## [WHAT YOU SHOULD DO]
Read through the data and count the lines that contain the string "décapage"; give only the result.

## [Saved entries]
-=-=-=-=-
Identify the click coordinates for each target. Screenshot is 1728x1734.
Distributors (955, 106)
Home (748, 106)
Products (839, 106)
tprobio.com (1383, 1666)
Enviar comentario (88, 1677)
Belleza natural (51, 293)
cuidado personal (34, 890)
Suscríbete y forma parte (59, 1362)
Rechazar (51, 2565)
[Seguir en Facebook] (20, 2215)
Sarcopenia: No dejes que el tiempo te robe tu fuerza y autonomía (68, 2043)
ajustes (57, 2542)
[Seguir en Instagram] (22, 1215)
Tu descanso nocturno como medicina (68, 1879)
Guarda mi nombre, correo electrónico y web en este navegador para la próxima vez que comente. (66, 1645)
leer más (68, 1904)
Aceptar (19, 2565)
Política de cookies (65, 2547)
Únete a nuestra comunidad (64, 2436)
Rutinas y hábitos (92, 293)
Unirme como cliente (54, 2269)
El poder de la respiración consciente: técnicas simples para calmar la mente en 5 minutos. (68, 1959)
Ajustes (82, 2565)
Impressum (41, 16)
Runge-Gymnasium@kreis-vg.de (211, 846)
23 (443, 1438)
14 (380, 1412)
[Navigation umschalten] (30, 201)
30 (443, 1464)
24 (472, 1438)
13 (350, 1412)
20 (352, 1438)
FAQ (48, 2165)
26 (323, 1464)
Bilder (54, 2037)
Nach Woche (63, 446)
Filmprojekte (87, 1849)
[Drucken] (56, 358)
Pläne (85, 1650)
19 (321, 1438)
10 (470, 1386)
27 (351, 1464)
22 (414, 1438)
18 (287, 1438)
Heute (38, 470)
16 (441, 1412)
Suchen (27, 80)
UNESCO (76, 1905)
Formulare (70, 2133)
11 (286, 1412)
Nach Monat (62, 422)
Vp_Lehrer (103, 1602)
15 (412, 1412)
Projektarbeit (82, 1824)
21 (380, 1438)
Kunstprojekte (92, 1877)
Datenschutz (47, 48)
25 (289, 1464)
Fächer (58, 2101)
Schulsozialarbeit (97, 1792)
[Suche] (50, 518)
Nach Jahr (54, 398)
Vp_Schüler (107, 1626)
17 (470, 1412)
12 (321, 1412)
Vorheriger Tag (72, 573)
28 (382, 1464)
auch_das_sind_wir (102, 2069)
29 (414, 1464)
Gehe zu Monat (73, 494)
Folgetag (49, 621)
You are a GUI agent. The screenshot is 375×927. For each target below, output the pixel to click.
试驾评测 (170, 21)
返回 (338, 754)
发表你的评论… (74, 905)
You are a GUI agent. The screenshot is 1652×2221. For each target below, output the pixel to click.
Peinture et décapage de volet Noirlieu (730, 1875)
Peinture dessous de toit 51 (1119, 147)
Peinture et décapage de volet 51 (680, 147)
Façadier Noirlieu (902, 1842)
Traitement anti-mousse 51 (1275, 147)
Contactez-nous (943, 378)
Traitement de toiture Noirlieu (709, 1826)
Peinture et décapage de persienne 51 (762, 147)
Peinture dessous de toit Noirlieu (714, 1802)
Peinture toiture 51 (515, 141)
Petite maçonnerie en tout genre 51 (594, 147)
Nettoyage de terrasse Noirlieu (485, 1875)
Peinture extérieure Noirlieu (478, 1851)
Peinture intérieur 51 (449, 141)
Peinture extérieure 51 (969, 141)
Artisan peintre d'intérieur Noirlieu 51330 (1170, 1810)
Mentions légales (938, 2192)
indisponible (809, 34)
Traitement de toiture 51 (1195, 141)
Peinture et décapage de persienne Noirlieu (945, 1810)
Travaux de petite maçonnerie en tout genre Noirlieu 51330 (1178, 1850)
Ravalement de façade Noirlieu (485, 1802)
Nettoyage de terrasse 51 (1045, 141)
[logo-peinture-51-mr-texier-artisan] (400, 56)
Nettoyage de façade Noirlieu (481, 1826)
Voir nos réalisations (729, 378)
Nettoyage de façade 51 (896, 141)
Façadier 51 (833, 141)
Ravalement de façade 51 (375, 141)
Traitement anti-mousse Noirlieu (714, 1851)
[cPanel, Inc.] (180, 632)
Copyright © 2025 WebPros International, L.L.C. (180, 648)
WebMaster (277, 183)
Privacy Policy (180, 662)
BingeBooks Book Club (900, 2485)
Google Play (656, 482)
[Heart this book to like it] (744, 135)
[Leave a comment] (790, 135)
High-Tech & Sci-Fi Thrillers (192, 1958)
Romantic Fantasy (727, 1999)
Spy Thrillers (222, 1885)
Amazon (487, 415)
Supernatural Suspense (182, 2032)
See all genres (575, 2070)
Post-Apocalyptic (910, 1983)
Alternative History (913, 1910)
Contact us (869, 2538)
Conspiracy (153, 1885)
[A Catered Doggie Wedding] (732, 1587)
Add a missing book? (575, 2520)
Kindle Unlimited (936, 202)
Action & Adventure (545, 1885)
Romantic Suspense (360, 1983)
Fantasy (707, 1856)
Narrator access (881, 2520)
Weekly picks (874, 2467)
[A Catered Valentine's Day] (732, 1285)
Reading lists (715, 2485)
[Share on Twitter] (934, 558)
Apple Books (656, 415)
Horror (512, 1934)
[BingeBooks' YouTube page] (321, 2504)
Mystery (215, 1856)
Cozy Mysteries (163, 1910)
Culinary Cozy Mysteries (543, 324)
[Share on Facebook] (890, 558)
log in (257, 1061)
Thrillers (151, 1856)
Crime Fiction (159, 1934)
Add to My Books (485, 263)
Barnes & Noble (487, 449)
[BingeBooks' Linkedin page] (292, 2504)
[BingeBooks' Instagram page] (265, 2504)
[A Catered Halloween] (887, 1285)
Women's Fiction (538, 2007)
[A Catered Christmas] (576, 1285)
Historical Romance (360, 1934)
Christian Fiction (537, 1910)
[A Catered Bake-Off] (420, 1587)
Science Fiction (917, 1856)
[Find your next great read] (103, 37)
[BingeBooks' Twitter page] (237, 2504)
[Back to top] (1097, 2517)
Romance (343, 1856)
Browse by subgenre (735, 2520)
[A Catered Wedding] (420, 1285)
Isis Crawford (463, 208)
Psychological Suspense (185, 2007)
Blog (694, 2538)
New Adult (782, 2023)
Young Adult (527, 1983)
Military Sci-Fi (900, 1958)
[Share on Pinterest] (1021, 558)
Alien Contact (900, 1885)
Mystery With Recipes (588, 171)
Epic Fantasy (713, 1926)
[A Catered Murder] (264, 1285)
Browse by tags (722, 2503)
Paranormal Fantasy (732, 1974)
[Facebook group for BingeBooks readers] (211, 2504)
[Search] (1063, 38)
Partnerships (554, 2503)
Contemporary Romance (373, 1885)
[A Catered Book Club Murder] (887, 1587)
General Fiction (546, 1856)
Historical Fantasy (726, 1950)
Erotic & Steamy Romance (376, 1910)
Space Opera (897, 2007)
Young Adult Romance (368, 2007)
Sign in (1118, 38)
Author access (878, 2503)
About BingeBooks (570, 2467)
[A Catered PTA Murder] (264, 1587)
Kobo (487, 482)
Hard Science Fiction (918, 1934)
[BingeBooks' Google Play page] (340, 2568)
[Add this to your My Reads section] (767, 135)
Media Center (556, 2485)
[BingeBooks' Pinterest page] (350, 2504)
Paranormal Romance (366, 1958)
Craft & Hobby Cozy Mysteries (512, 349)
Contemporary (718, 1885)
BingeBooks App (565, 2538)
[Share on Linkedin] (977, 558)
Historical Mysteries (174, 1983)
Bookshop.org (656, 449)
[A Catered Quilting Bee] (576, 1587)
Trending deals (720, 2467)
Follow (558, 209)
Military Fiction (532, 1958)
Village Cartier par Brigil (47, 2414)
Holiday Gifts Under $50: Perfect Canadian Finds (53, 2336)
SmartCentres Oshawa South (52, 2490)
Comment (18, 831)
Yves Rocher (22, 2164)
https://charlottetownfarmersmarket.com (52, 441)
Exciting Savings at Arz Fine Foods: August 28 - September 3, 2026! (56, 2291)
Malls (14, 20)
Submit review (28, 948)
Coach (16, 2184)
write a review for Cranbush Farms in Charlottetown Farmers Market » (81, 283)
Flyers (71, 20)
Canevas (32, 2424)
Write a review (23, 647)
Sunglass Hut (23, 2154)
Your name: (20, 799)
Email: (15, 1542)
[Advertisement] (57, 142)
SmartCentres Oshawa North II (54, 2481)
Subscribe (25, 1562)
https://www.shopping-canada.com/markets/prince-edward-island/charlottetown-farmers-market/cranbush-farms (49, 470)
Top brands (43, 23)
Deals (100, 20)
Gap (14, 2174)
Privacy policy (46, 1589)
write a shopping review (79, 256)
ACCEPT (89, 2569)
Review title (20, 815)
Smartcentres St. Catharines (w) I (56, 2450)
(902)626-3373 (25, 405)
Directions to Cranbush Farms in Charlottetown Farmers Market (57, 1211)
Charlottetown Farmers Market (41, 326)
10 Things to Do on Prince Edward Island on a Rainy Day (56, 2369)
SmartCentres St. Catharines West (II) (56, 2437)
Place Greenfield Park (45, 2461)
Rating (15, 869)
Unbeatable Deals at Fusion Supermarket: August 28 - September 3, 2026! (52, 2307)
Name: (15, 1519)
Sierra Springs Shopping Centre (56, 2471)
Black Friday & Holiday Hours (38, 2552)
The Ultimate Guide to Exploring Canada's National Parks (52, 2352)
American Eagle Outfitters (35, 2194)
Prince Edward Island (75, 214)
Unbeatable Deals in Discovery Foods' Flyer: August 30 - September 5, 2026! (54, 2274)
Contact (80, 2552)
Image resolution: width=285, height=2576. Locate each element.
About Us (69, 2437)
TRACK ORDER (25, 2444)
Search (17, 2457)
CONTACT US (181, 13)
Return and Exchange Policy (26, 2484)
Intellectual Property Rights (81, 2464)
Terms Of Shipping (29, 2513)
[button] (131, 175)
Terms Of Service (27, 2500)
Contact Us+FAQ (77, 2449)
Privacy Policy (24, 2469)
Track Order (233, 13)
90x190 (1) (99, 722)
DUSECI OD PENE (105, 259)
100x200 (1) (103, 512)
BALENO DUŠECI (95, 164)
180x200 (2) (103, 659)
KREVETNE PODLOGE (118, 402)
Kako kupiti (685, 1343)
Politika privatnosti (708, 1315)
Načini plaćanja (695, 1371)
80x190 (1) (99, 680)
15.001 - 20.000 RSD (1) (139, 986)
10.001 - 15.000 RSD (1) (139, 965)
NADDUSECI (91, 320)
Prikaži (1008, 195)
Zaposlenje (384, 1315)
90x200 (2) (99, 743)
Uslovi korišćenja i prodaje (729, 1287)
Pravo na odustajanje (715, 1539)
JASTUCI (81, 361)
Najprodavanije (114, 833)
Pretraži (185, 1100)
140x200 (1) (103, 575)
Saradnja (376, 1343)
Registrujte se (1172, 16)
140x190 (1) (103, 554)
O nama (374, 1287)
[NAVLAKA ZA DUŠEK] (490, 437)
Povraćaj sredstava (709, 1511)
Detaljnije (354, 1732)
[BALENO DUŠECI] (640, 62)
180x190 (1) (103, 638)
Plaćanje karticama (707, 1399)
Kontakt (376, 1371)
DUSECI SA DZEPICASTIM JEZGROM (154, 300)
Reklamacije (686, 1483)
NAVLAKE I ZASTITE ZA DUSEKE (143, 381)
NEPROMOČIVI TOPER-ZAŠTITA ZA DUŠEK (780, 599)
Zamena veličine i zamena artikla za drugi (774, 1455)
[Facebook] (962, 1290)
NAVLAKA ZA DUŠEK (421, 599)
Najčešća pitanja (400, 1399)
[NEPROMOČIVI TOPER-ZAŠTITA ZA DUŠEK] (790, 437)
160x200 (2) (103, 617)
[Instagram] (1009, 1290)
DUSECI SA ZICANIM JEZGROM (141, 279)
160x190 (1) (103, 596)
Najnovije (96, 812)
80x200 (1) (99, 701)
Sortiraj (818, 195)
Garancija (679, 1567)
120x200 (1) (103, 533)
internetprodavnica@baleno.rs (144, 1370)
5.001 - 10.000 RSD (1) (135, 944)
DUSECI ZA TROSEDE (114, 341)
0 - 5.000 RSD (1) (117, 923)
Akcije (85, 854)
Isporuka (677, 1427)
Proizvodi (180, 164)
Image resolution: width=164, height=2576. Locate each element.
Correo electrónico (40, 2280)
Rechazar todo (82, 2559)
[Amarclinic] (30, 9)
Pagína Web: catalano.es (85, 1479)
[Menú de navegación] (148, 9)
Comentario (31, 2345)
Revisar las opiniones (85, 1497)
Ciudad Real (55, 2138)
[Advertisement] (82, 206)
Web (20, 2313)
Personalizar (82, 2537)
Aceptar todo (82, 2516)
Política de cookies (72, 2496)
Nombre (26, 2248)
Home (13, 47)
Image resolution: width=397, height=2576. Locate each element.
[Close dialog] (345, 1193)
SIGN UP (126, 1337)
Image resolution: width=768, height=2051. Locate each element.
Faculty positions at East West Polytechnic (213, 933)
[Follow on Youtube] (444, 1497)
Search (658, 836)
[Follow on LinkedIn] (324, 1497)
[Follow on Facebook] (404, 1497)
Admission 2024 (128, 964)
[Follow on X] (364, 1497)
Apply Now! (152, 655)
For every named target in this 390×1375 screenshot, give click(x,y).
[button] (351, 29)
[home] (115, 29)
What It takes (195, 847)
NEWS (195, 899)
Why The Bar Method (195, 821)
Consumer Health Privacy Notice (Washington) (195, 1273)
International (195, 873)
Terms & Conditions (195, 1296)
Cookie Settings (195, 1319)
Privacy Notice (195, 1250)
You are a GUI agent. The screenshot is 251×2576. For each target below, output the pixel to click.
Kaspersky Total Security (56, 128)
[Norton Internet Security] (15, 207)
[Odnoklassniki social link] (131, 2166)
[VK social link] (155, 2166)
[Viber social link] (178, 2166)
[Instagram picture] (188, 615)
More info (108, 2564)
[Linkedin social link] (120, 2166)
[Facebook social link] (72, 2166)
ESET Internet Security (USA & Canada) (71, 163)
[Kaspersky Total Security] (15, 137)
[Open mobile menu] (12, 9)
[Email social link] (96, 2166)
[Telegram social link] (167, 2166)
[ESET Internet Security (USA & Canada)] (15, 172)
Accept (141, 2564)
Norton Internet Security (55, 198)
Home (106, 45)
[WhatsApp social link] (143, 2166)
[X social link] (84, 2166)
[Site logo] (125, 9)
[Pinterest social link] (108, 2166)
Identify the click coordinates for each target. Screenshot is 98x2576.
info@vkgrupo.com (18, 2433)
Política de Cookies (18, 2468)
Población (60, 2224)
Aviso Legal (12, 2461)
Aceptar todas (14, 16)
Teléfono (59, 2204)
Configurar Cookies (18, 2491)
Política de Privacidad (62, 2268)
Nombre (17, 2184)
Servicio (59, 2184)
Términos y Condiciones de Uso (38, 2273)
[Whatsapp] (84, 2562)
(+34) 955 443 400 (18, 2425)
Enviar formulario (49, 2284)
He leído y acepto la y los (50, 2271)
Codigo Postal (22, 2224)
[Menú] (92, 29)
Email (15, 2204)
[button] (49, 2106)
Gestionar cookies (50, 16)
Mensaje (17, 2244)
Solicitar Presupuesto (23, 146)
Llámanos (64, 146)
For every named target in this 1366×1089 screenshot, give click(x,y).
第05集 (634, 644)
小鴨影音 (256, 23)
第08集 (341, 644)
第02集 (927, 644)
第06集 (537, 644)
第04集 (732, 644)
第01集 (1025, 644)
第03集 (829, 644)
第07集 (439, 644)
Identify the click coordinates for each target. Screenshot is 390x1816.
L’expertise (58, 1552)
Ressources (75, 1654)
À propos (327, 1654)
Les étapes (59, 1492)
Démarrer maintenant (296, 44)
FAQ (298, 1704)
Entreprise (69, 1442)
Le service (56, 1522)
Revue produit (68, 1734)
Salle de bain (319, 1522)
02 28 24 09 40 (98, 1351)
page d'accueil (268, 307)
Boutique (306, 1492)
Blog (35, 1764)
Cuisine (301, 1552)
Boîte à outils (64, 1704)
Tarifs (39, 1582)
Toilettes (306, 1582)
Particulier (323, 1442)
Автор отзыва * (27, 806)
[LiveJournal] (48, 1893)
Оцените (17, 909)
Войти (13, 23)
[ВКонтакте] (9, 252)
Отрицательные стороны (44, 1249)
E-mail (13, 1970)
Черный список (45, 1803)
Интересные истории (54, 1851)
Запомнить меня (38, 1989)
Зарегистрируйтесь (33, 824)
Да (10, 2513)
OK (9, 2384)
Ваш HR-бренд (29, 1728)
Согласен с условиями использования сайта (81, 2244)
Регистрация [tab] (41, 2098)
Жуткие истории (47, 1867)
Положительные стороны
-=-=-=-=-
## [THE COMPLETED TASK]
4